New Hanover County Public Schools is facing a crisis of public confidence. On Friday, Feb. 7th, Superintendent Tim Markley announced his resignation with a separation agreement that gives him $228,000. That’s slightly less than half the value of the remainder of his contract. The move comes after three high-profile cases of alleged sexual abuse of children by teachers.
WHQR caught up with Board of Education Chair Lisa Estep.
RLH: People want some kind of answer to why Markley couldn't be fired when, as Port City Daily reports, his contract lays out all kinds of reasons that he could be fired. One of those is immorality. And you could make an argument in a number of cases that he met the bar. Why did the board decide that there were no firing options?
LISA ESTEP: Well, we felt like this was just the best way forward. You know, I get the public’s concern, and we could have gone through a protracted legal battle, and ended this in a very, rather contentious way. But I think we both felt that this was the way to be able to move this system forward and focus on what we needed to do.
RLH: What is going to fundamentally change about how New Hanover County Schools deals with complaints about teacher behavior, especially teachers who prey on children?
LE: Well, that's a discussion that we have been having. …One of the things that we did in our Title IX Committee was look at policy. So what's policy? Where do complaints go? Who do they go to? And we've been working on that for about the past 13 months. And who do we partner with in terms of student protections, in terms of training? Cause it's a multifaceted response.
One of the other things that we did was we instituted this online reporting system called Ethix360. And that online platform allows for those complaints to come in, get logged in, and then allow for a very coherent quick response to that complaint or concern. And then allows the dialogue back to the complainant. The complainants can be anonymous, can stay anonymous, but still have dialogue with the overall case manager to that complaint. So it's a much more cohesive system that allows for that concern to be addressed much more quickly.
RLH: What about the complaints that were actually filed? Because this is what seems to be -- and correct me if I'm wrong here, but this is what seems to be the common thread with the offenders who've been arrested. There were complaints filed even in the Peter Frank Case. And yet, it wasn't ever taken to the next level -- until it was.

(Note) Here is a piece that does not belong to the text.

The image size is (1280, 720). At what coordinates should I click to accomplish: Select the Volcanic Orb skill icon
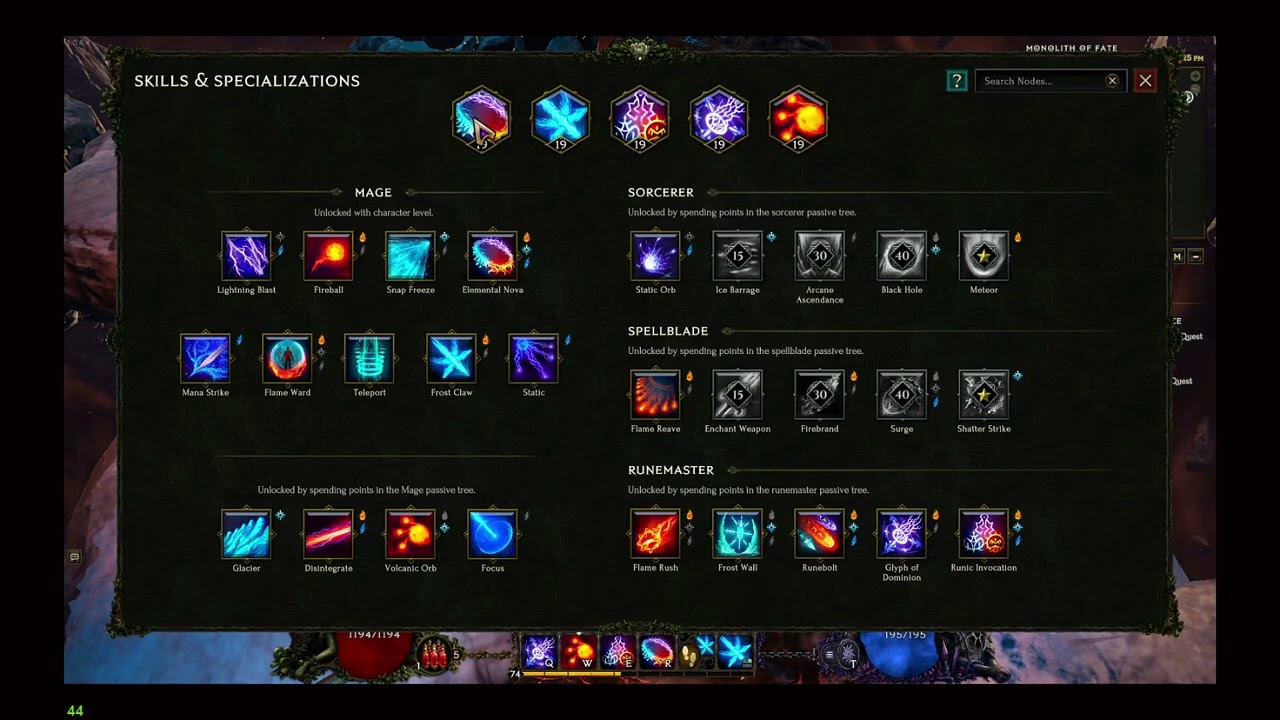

LE: Well, again, I can't address specific cases because of the ongoing litigation, so I'm not going to be able to address, I'm not going to be able to address that in particular. But what I can say to you is that we are going to be taking a look at, as I said on Friday, we are going to be taking a look at every single one of our personnel files. And what we are looking at being able to do is looking at an outside agency to do that or a third-party agency to be able to do that so that there is the assurance that it's not an internal investigation. But that we're also maintaining that confidentiality because these are personnel files. Our teachers and our staff have that right to confidentiality.
So we're trying to, we're trying to work through how to do that in a way that those files are, are looked at to see if there are old complaints and if there is anything in there that we've missed.
RLH: Lisa Estep, Chair of New Hanover County Public Schools, thanks so much for taking the time to speak with us today.
LE: You’re welcome. Thank you for having me.
The School Board meets Tuesday, Feb. 11 at 4:30 in a closed session. Estep tells WHQR selecting the interim Superintendent is a possibility at this meeting, but that process could take longer.
Tim Markley, Superintendent of New Hanover County Public Schools, is exiting his job and his contract – with about two and a half years left and $228,000 in his pocket. His resignation comes on the heels of several high-profile cases of sexual abuse of students by teachers.
The school system is working out what to do next.
One of the first steps, according to Board Chair Lisa Estep, is engaging a third party for a personnel investigation. She says the conversation about how to deal with complaints of child predators has been underway for 13 months.
With the school system now under fire, Estep says the Board is instituting a multi-pronged approach which includes looking through files for existing but unresolved complaints.
"We are going to be taking a look at every single one of our personnel files. And what we are looking at being able to do is looking at an outside agency to do that or a third-party agency to be able to do that so that there is the assurance that it's not an internal investigation."
Estep says confidentiality around personnel records is critical during this process. She also says a new reporting app, Ethix360, allows anyone to lodge complaints anonymously and carry on an anonymous conversation during the reporting process.